**Entries on target coordinates**

-- BEGIN --

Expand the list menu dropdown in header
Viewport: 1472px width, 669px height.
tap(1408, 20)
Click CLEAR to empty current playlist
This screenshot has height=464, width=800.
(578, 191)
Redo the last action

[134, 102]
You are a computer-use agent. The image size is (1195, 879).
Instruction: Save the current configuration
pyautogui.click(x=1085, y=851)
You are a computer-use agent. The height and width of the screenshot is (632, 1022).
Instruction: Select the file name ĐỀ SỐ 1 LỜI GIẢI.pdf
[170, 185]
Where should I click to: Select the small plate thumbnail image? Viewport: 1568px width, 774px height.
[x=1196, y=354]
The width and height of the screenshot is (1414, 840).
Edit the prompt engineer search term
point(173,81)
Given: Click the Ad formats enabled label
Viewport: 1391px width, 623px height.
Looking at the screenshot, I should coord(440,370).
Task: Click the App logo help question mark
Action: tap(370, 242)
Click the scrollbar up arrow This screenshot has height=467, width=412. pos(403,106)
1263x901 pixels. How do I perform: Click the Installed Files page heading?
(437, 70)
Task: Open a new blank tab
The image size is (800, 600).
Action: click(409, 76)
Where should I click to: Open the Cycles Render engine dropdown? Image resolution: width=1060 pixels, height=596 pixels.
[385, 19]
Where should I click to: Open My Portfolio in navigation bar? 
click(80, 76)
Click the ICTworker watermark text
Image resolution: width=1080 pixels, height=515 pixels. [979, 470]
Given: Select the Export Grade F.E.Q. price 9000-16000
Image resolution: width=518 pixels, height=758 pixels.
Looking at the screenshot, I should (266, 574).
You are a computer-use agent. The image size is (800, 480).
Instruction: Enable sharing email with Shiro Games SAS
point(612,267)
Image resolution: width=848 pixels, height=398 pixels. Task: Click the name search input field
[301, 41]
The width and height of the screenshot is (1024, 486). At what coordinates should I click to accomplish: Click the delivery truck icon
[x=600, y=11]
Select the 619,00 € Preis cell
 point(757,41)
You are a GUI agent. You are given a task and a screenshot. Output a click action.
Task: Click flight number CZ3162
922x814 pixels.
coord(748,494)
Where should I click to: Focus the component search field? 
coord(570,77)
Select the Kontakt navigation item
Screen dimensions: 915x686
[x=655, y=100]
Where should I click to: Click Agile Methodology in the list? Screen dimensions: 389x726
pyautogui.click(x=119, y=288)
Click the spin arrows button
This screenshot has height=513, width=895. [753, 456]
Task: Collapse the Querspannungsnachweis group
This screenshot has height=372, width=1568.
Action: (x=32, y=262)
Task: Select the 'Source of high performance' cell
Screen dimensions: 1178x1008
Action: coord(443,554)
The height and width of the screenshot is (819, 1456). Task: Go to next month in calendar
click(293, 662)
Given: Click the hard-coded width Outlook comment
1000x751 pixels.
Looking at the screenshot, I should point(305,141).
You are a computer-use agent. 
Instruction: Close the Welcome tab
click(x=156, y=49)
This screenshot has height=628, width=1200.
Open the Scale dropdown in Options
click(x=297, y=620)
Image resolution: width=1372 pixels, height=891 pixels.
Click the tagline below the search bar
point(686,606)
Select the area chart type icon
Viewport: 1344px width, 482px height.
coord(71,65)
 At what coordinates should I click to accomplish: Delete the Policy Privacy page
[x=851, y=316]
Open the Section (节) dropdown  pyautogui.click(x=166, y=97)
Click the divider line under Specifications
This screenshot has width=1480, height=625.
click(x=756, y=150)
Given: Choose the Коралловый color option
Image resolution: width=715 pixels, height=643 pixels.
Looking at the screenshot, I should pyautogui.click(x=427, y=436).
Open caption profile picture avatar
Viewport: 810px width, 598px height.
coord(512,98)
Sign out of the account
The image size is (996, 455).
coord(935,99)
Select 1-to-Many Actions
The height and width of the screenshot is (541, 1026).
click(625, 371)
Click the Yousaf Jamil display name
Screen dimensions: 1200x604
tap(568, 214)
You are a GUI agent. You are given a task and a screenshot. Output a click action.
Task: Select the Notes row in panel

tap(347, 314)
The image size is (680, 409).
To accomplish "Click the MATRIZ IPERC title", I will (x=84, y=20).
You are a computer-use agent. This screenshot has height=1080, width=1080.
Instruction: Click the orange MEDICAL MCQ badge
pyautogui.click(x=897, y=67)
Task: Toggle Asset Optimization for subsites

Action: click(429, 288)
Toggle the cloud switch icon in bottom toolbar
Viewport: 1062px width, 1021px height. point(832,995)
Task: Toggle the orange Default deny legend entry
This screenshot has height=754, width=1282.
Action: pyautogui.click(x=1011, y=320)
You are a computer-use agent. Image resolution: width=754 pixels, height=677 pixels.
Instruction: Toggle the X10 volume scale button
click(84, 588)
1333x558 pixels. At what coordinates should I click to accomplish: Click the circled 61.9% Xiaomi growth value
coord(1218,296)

-- END --

**GOAL**
Repeat the records word for word, starting at the line that contains "Task: Toggle the" and going through the end of the records.

**REPLY TO THE EXERCISE**
Task: Toggle the orange Default deny legend entry
This screenshot has height=754, width=1282.
Action: pyautogui.click(x=1011, y=320)
You are a computer-use agent. Image resolution: width=754 pixels, height=677 pixels.
Instruction: Toggle the X10 volume scale button
click(84, 588)
1333x558 pixels. At what coordinates should I click to accomplish: Click the circled 61.9% Xiaomi growth value
coord(1218,296)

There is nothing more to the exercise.